WORK REQUIRED:
Please rewrite every line of the listing below as a JSON list of strings, one string per line, with blank lines left out. Omit the pictures.

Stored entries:

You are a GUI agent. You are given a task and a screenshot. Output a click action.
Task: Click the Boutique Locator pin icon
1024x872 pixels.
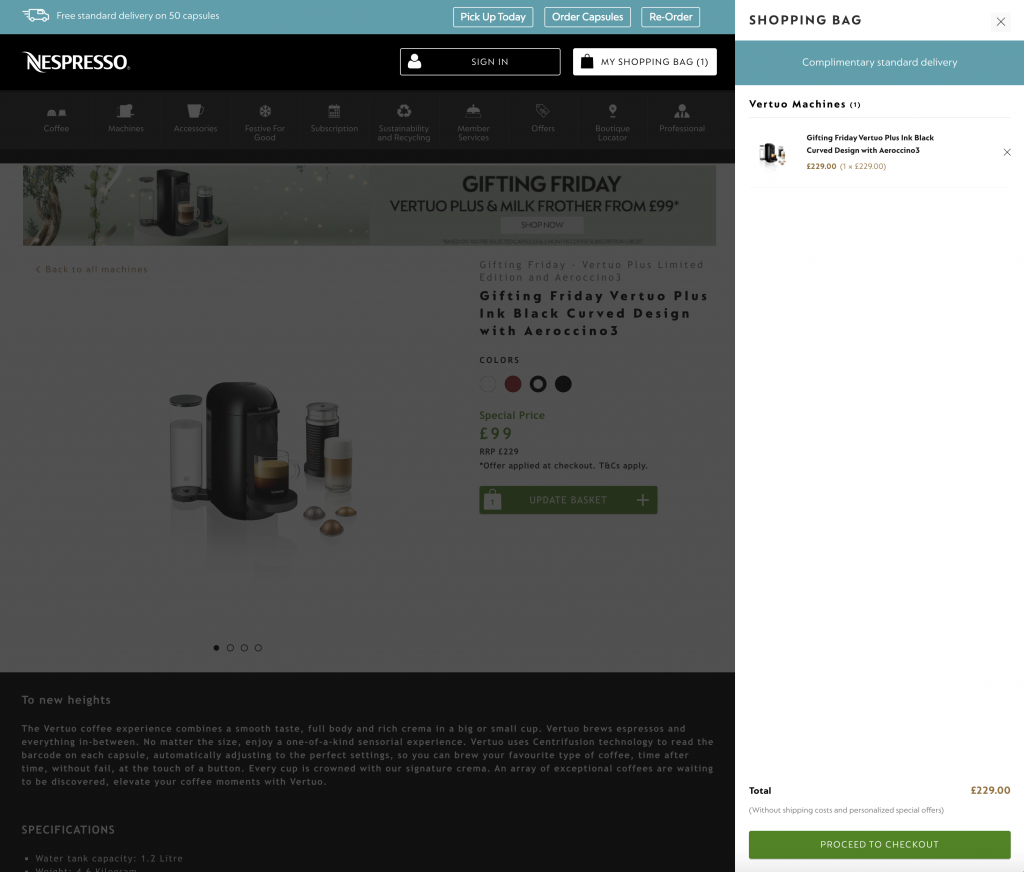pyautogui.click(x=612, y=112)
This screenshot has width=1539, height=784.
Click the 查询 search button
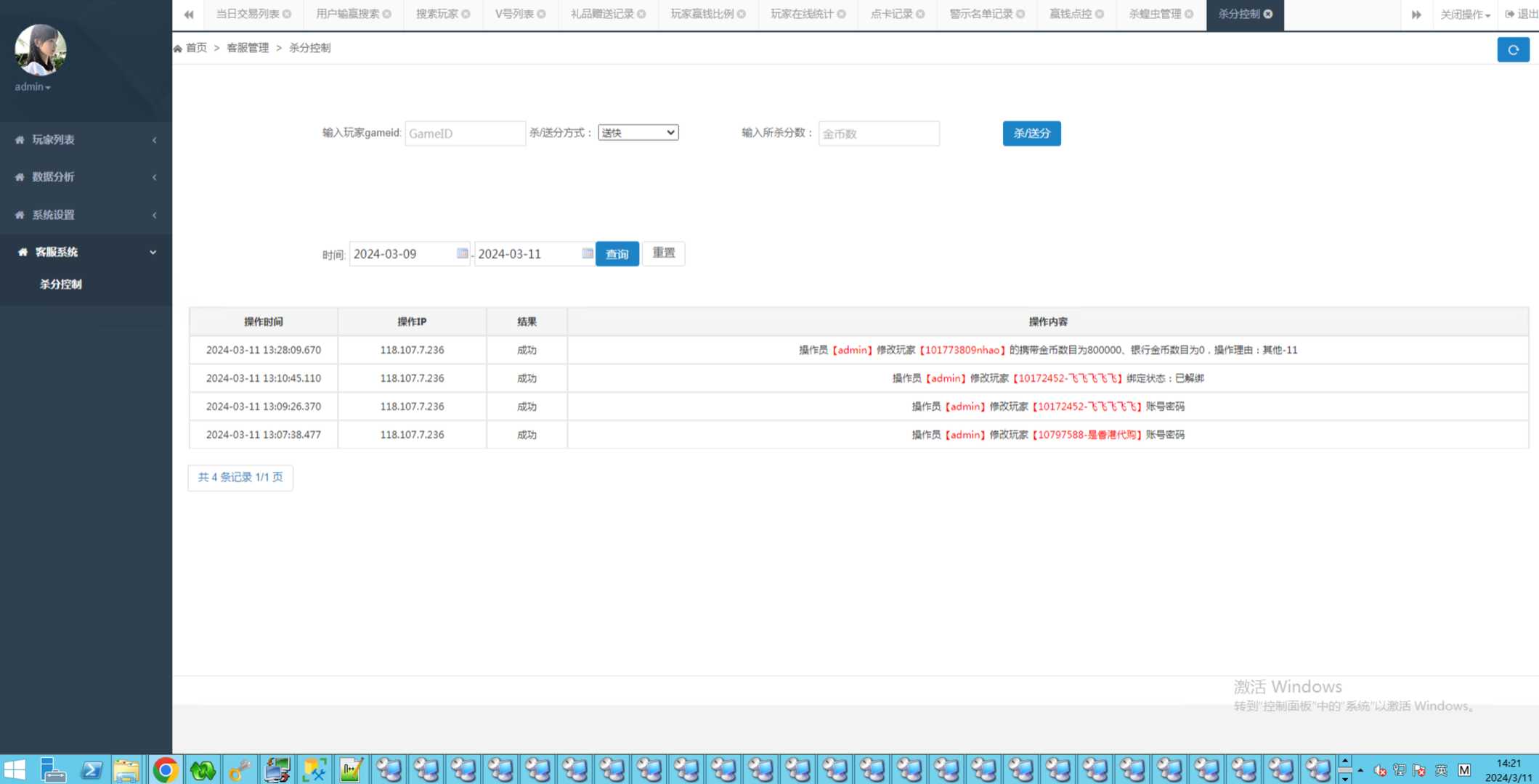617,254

RESPONSE TO THE EXERCISE:
[
  "You are a GUI agent. You are given a task and a screenshot. Output a click action.",
  "Task: Click the Boutique Locator pin icon",
  "1024x872 pixels.",
  "pyautogui.click(x=612, y=112)",
  "This screenshot has width=1539, height=784.",
  "Click the 查询 search button",
  "617,254"
]